Multi-modal Retinal Image Registration Using a Keypoint-Based Vessel Structure Aligning Network
This addresses the problem of aligning retinal images from different modalities for ophthalmologists, with incremental improvements in accuracy.
The paper tackles multi-modal retinal image registration by proposing an end-to-end deep learning method that uses keypoint detection and graph neural networks, achieving higher registration accuracy than competing methods on synthetic and real datasets.
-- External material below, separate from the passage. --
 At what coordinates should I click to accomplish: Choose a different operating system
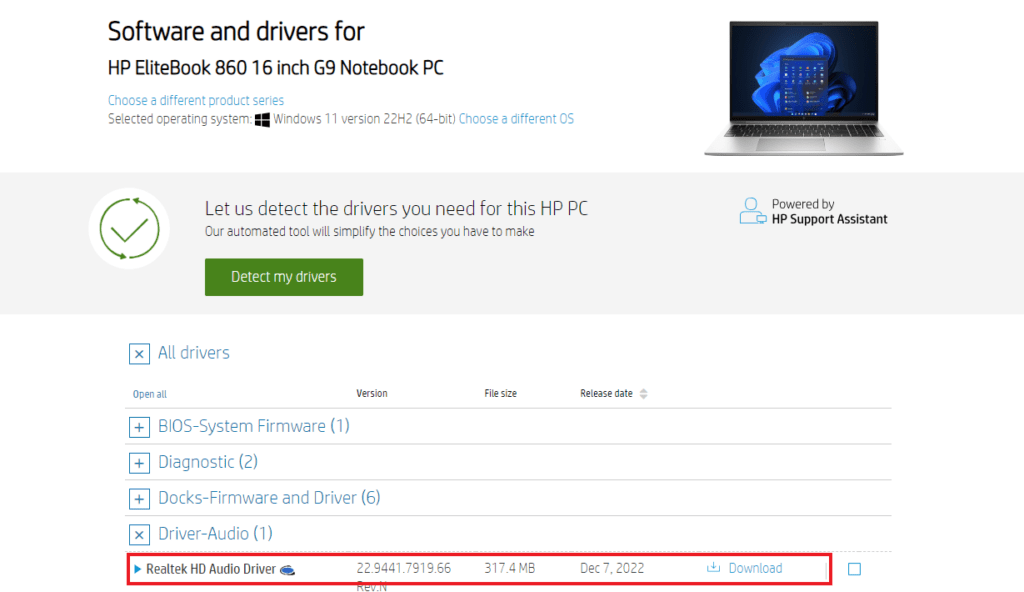tap(516, 118)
In ophthalmological imaging, multiple imaging systems, such as color fundus, infrared, fluorescein angiography, optical coherence tomography (OCT) or OCT angiography, are often involved to make a diagnosis of retinal disease. Multi-modal retinal registration techniques can assist ophthalmologists by providing a pixel-based comparison of aligned vessel structures in images from different modalities or acquisition times. To this end, we propose an end-to-end trainable deep learning method for multi-modal retinal image registration. Our method extracts convolutional features from the vessel structure for keypoint detection and description and uses a graph neural network for feature matching. The keypoint detection and description network and graph neural network are jointly trained in a self-supervised manner using synthetic multi-modal image pairs and are guided by synthetically sampled ground truth homographies. Our method demonstrates higher registration accuracy as competing methods for our synthetic retinal dataset and generalizes well for our real macula dataset and a public fundus dataset.